Thanks to the Spanish connections of then assistant sporting director Eduardo Macía, Fiorentina took advantage of the Yellow Submarine's relegation, buying Borja, Gonzalo Rodríguez, and Giuseppe Rossi in what were probably three of the greatest deals in club history. In the era of dominance by the Xavi-lead FC Barcelona and Spain teams, bringing Borja Valero (widely considered the middle class man's Xavi) to Firenze was recognized as a good deal, but one that would have to overcome the notion that Spaniards can't play in Serie A - a stereotype that no player was able to overcome since Luis Suárez (no, not that one) starred for the Grande Inter of the 60s.

Borja shattered that notion. In his first season with the Viola, Borja was easily one of the club's best players. His smooth passing became a symbol of Montella's Fiorentina and their beautiful football; off the pitch he found himself a beloved Florentine institution, embracing the city alongside his adorable family. His remains one of the best interviews in football, always thoughtful, with a level of self awareness often lacking in this sport. Borja was so successful that within a year, Serie A became flooded with Spaniards.

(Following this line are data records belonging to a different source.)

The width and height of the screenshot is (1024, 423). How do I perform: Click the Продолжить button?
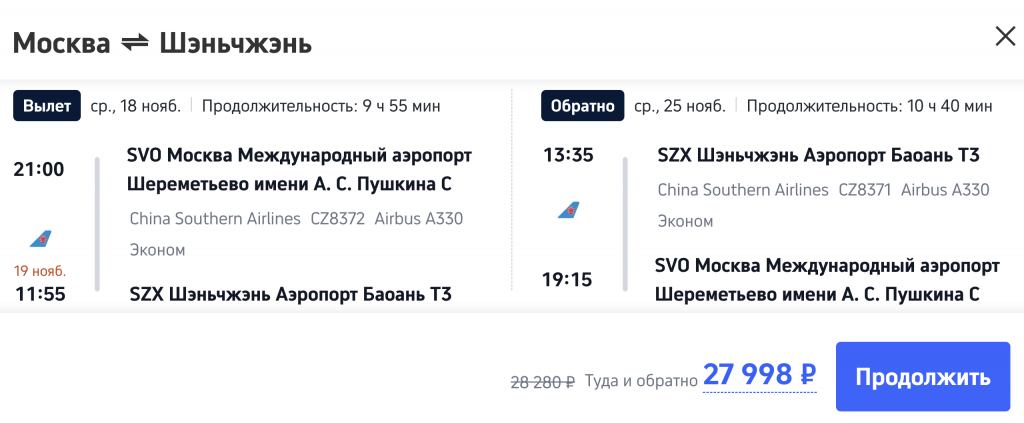coord(923,377)
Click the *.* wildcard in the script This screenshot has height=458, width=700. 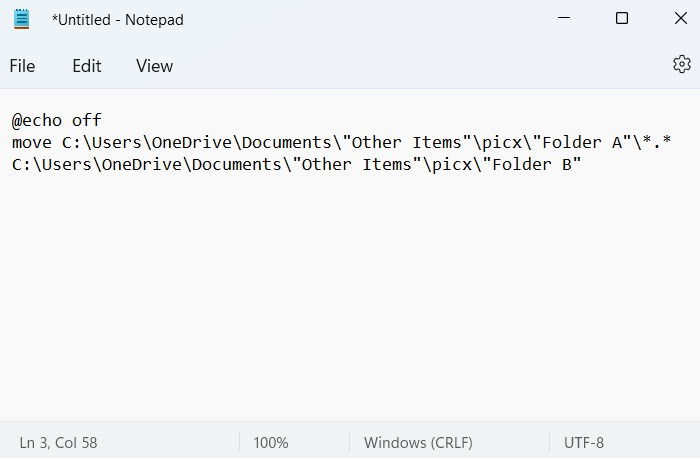[x=656, y=142]
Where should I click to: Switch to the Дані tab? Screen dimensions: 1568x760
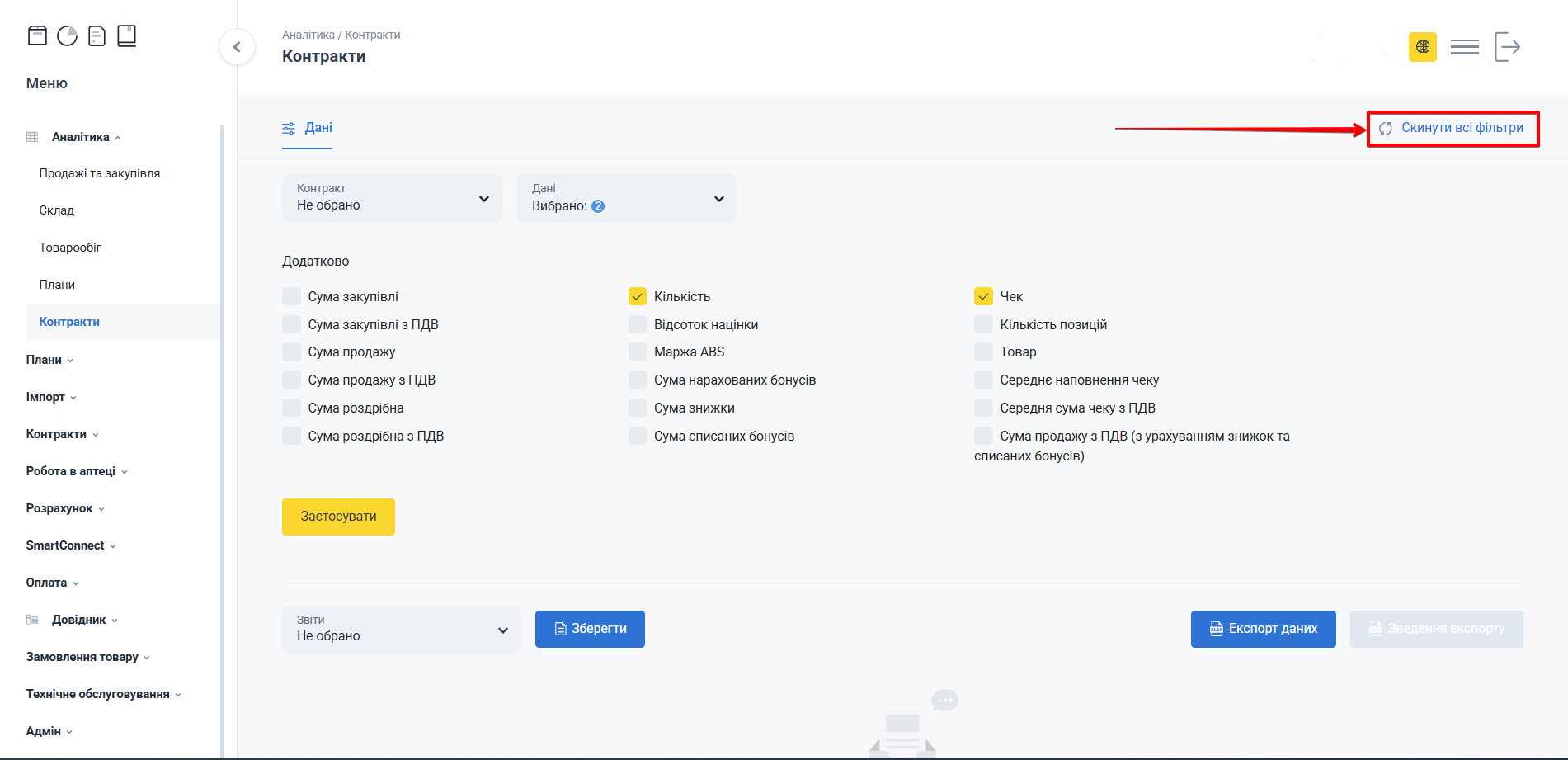point(308,128)
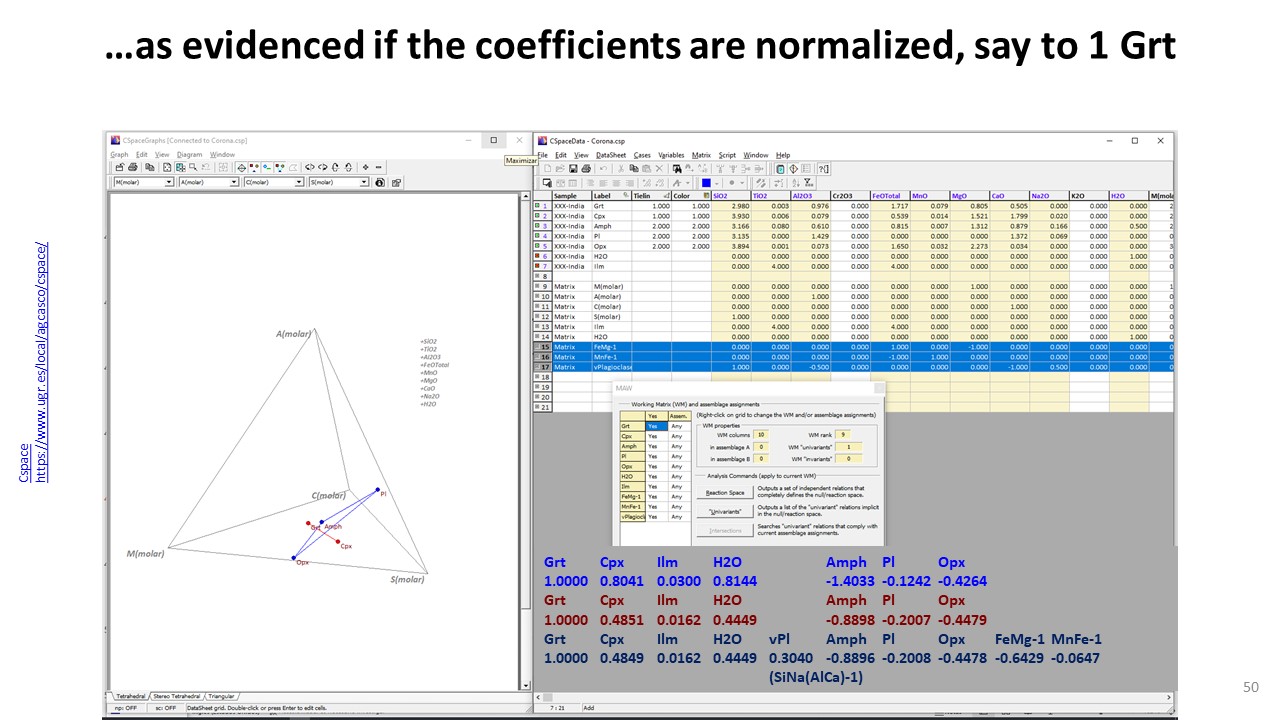
Task: Click the blue color swatch in toolbar
Action: point(705,183)
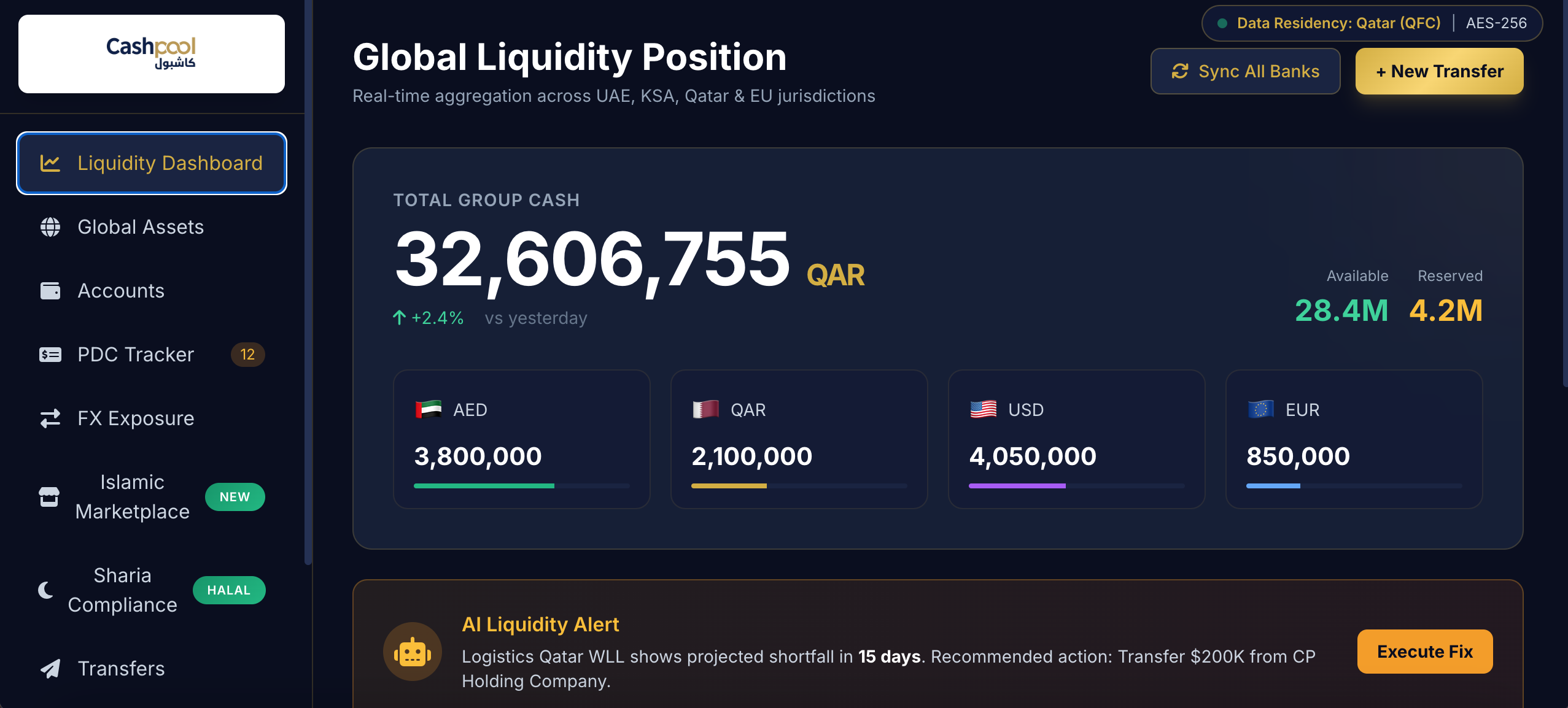Click the NEW badge on Islamic Marketplace
Image resolution: width=1568 pixels, height=708 pixels.
click(x=235, y=497)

Fiorentina lead the way, flooding the team with bargain priced Spanish players - first Marcos Alonso and Joaquín, later Mario Suárez and Joan Verdú.

After an equally successful sophomore season, Borja slumped in 14/15. The combination of injuries and inferior form to Matí resulted in less than 30 Serie A appearances for the first time since his move to Fiorentina. With an 86.5% pass completion rating (his pass competition rating so far this season is 91.9%), he was still an elite passer, but by his own standards he was slightly off, especially around the box.

After the club's bitter divorce with Montella in the summer of 2015, The appointment of Sousa -  a Portuguese coach with a known greater emphasis on defense and direct play from the flanks - Borja's future became slightly in doubt for the first time. His departure was unlikely - the fans love him and the Valero family appear as comfortable in Florence as they do in Madrid - however the possibility of a future departure emerged for the first time.

Nonetheless, it soon became clear that Sousa would not fully abandon possession football. While the total number of passes has dropped compared to Montella's slower paced, horizontal style, on-ball skill and passing remains the focal point of the Fiorentina attack and defense. And Borja has possibly been the most to profit from the change of direction. Since preseason, the addition of more balanced, more physical midfield, along with a more efficient game, Borja Valero has played with a freedom he often lacked under Montella, where he was often asked to do too much, especially as David Pizarro declined.

While the season is still early, Borja is possibly playing the best football of his Florentine career so far, and has been rewarded with full confidence from the coach. Typically playing behind the forwards but ahead of Badelj and one of Vecino or Suárez, Borja has been a natural fit in Sousa's aggressive high press, dictating play and pulling off the key passes and crosses that he often lacked last year. Fiorentina is off to its best start in club history, and it's never been more obvious that the club's success remains firmly tied to a certain bald Spaniard.

Although Borja is on the wrong side of 30, his game has always been more about skill than athletic abilities, and I think right now we can safely say that last season was more of a down year than a sign of things to come. His current level may not be sustainable forever, but it's clear to me that Borja remains a player we can trust even as the team around him changes. The Borja Valero story isn't even close to completion.